New research shows an elephant's legs are capable of the same level of flexibility as those belonging to a horse.
The large land mammal has long received a bad press about its legs, UK scientists claim.
In Shakespeare's Troilus and Cressida, Ulysses theorises: "The elephant hath joints, but none for courtesy; his legs are legs for necessity, not for flexure."
Researchers from the London's Royal Veterinary College (RVC) set out to prove the Bard and countless others wrong by using Hollywood blockbuster 3D capture technology.
John Hutchinson from the RVC and his team turned the elephant enclosure at Colchester and Whipsnade Zoo into a film set.
After the team had stuck hemispheres covered in infrared reflecting tape to joints on the elephants' fore and hind limbs, the animals were happy to walk and run in front of the arc of infrared detecting cameras as the team filmed their steps at speeds ranging from 0.62 m/s to 4.92m/s.
"The big problem was keeping the markers in place, the little ones kept on pulling them off with their trunks," Mr Hutchison, writing in the Journal of Experimental Biology, said.
Having filmed animals ranging in size from 521 to 3,512kg, the team travelled to Thailand to film the athletic elite Thai racing elephants that easily outpaced the UK elephants at 6.8m/s.
The elephant's movements were converted into stick figures, and found that their legs are not as columnar as previously thought, with the shoulder, hip, knee and elbow joints flexing significantly.
As the elephants swung their front legs forward they also flicked their feet up, bending their wrists by more than 80°, to keep them clear of the ground.
Meanwhile, the elephants' ankles were far more rigid. Unable to bend the ankle as they swung their legs, the animals moved them out in an arc, to avoid dragging their hind feet along the ground.
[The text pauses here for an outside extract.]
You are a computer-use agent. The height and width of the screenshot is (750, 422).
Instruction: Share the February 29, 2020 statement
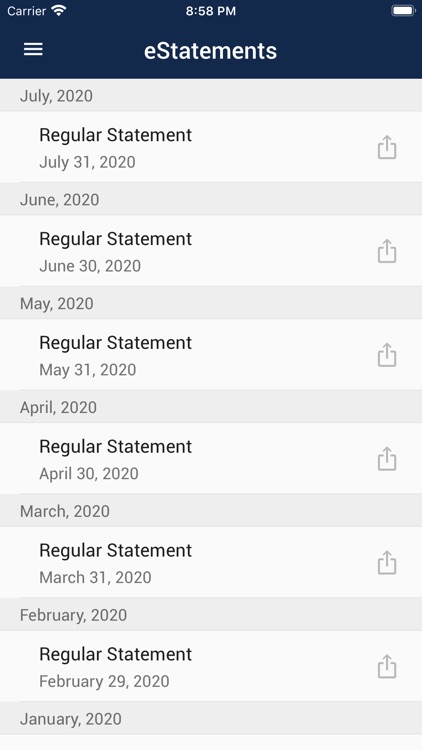387,666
However, it was a different matter when the team analysed their joints during the stance phase; the apparently rigid ankle was relatively spring-like, whilst the previously flexible wrist became rigid while supporting the animal's weight.
When the team compared the elephants' movements with those of horses, they found that the elephants' joints were almost as mobile as trotting horses'.
A comparison between Thai elephants and their more sluggish UK cousins showed their movements were essentially the same. Captivity had not modified the elephants' mobility range, just slowed them down a little.
"The [zoo]keepers were very pleased," Mr Hutchison added.